Find every line in the records below that contains the word "visibility", and copy each such line.

★ ★ ★

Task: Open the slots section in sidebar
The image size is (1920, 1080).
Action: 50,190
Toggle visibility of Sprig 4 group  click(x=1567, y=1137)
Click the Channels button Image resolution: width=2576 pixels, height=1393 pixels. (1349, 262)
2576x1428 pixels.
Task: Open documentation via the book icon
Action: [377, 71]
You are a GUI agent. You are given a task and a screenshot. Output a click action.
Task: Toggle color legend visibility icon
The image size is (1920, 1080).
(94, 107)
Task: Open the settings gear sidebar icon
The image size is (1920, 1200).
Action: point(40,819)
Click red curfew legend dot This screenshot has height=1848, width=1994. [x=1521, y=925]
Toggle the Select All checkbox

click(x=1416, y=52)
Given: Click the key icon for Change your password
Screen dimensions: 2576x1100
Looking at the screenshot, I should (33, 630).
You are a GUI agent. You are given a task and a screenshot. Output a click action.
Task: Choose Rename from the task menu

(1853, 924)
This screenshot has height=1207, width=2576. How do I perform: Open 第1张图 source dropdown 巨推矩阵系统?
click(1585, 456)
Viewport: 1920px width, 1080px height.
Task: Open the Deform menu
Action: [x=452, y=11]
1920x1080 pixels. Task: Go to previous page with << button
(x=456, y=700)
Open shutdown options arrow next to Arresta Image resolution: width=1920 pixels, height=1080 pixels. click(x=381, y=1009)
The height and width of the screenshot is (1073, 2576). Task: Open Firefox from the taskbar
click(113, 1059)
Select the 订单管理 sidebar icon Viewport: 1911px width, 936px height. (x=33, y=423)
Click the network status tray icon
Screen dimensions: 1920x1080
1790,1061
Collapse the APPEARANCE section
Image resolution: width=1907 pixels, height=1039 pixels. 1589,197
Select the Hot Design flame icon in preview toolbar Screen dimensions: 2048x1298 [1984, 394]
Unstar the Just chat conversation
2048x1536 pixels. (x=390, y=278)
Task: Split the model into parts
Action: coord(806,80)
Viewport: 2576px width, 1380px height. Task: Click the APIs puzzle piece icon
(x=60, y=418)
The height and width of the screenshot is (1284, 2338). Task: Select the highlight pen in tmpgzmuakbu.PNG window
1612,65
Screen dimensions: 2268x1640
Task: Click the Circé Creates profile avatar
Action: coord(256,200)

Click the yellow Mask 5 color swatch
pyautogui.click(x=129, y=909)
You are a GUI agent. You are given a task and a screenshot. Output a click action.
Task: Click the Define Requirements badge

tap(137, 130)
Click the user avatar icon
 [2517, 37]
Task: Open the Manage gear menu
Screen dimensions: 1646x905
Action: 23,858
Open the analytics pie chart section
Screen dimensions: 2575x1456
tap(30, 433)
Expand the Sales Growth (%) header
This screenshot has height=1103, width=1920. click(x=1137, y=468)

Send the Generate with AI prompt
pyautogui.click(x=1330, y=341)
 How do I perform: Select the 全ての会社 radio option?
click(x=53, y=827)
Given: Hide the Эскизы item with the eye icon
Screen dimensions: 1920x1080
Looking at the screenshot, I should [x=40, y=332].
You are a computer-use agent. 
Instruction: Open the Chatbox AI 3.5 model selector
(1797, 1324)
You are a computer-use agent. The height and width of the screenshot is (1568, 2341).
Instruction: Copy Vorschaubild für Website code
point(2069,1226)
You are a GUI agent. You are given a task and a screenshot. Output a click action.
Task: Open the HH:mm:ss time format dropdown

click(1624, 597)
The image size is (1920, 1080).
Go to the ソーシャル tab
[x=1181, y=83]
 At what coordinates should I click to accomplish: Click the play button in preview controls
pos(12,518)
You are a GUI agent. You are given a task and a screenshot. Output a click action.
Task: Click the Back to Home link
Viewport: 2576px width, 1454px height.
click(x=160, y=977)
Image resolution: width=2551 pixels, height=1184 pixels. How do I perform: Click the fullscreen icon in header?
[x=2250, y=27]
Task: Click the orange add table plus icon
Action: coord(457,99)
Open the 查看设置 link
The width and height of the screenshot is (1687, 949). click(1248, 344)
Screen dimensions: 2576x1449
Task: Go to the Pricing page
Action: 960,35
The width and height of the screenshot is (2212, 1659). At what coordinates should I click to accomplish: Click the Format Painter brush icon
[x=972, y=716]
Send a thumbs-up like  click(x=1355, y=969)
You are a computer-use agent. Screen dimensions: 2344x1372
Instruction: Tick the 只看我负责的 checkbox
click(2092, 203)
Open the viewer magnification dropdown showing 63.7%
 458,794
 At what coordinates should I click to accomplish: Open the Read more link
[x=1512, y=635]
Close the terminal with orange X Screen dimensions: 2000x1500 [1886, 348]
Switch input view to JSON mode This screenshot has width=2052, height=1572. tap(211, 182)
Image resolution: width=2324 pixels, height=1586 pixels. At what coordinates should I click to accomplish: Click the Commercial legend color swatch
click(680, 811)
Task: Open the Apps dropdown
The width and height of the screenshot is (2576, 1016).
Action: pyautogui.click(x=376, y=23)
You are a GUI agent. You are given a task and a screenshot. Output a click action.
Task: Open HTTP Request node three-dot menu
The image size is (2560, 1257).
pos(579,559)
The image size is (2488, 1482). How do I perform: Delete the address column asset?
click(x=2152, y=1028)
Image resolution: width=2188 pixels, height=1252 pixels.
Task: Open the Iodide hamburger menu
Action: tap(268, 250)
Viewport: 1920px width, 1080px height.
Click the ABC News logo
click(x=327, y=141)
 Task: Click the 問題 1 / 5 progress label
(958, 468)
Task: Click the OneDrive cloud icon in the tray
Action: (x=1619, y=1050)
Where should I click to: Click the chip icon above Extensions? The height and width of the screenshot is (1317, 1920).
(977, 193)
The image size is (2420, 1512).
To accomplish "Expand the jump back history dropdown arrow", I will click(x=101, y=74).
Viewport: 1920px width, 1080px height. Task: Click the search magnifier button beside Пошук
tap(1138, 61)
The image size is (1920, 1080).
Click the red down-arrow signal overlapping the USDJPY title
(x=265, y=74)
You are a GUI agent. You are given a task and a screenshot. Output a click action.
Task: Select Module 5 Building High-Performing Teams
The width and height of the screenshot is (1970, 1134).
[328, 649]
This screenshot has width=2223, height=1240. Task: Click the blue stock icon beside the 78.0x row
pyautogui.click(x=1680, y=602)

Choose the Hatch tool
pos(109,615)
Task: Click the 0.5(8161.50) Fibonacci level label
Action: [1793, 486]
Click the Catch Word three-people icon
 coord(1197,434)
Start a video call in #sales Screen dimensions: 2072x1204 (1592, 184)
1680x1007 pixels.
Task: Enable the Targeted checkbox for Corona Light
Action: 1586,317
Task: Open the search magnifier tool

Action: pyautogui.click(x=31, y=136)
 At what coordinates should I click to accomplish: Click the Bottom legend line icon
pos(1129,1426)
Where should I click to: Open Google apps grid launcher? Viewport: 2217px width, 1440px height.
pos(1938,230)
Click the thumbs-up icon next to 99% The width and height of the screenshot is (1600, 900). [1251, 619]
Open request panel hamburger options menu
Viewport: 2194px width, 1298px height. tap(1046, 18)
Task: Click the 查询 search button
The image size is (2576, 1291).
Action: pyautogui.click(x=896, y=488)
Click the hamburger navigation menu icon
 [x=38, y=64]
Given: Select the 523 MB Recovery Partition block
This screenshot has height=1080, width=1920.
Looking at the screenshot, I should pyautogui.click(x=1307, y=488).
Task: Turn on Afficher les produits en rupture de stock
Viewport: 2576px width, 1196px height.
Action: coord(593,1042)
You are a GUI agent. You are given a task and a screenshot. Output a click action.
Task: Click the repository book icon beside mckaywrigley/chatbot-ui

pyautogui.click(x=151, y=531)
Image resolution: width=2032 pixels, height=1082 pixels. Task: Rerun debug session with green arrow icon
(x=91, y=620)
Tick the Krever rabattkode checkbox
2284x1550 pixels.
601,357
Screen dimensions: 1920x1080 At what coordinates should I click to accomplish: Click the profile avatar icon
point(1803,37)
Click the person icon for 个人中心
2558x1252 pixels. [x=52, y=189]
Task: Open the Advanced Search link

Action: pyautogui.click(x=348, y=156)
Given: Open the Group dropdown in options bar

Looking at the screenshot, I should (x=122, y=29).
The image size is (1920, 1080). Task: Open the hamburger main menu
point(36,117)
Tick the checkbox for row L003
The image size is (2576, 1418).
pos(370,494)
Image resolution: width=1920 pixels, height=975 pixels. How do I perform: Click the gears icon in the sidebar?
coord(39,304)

★ ★ ★

▶ _Response to this exercise_
Toggle visibility of Sprig 4 group  click(x=1567, y=1137)
Task: Toggle color legend visibility icon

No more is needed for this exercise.